Naquele mesmo evento, ele se empenhou ao lado da Netflix para ajudar no lançamento de "O Outro Lado Do Evento", colossal filme de Orson Welles (1915-1985) que passou décadas inacabado e inédito. Bogdanovich é ator nessa produção e fez um livro lendário com Welles, sobre a vida e a obra do diretor de "Cidadão Kane" (1941).
"É engraçado ver que eu estou bem em cena, pois Orson foi um grande diretor de atores. Surpresa foi conferir o desempenho de John Huston (um os maiores cineastas dos EUA, famoso por clássicos como "Relíquia macabra" e "O Tesouro de Sierra Madre") como protagonista. Welles teve brigas com os produtores dos anos 1970. Só montou 40% do filme.
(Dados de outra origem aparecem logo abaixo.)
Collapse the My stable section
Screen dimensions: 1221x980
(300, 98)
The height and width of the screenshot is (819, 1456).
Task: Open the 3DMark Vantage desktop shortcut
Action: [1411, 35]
O assustador é que, um dia, durante um almoço em meio às filmagens, ele me fez prometer que eu terminaria o filme por ele, caso ele morresse", disse Bogdanovich, que estreou nos longas com "Na Mira da Morte" (1968) dirigindo o eterno monstro de Frankesntein: Boris Karloff (1887-1969).
"Eu havia feito pelo menos umas 30 peças como ator quando comecei a rodar esse filme, e já havia dirigido uns sete espetáculos de teatro. Tinha ainda trabalhado como diretor assistente de Roger Corman em 'Os Anjos Selvagens', de 1966. Alguma experiência eu tinha. Foram cinco dias de trabalho com Boris, só. Ele já estava bem velhinho à época, mas foi muito colaborativo. Eu tive 23 dias para rodar o filme, com tempo nenhum a perder. Filmamos em 1967 e lançamos só em 68, porque a montagem atrasou e eu custei a vende-lo para um distribuidor. Mas estreamos logo após terem matado Bob Kennedy. Imagina o que foi, naqueles dias, lançar um filme sobre um atirador de elite psicopata no momento em que assassinam a tiros um dos senadores de maior popularidade dos EUA", falou o cineasta, em entrevista de 2021.
Na programação da Caixa Cultural, "Na Mira da Morte" passa no dia 27, às 15h40. No dia anterior, sexta, dia 26, às 17h30, a retrospectiva exibe o trabalho mais aclamado de Bogdanovich, "A Última Sessão de Cinema" (1971), um drama em P&B sobre a perda da inocência da juventude do Texas, em 1951, tendo uma velha sala de projeção como ponto de encontro - que mais lhe deu projeção na indústria. Dois Oscars de melhor coadjuvante, dados a Cloris Leachman e Ben Johnson (numa atuação antológica), imortalizaram o longa.
"Minha vida mudou ali, com aquele filme, pois ele fez de mim alguém que a indústria queria escutar. Até aquele momento, o cinema americano existia para fabricar astros e estrelas. Era uma usina que fabricava figuras como James Cagney, Humprey Bogart. A minha geração chegou disposta a fabricar algo além. Queríamos fabricar filmes, filmes pessoais. Queríamos que as pessoas saíssem de casa para ouvir as nossas histórias. Para isso, demos às plateias realismo, atenuando o escapismo pleno da era clássica. Uma era que não pode ser nunca esquecida. Nunca penso no cinema dos anos 1970, nos EUA, como sendo um movimento ou uma revolução.
Foi apenas uma troca de turno, uma passagem de bastão", disse Bogdanovich, que entrevistou os maiores baluartes da arte cinematográfica no livro "Afinal, Quem Faz Os Filmes", lançado aqui pela Cia das Letras. "É necessário que se conheça Howard Hawks, John Ford e outros grandes diretores cuja obra exige a força da tela grande. Os streamings hoje têm muita coisa boa em suas grades. Mas eles não substituem o ritual de se mobilizar até uma sala de exibição e se deixar comover".
Na quarta, a Caixa exibe duas pérolas de Bogdanovich: às 15h40, rola "Um Amor A Cada Esquina" (2014); e, às 17h40, acontece a exibição de "Impróprio para Menores" (1992).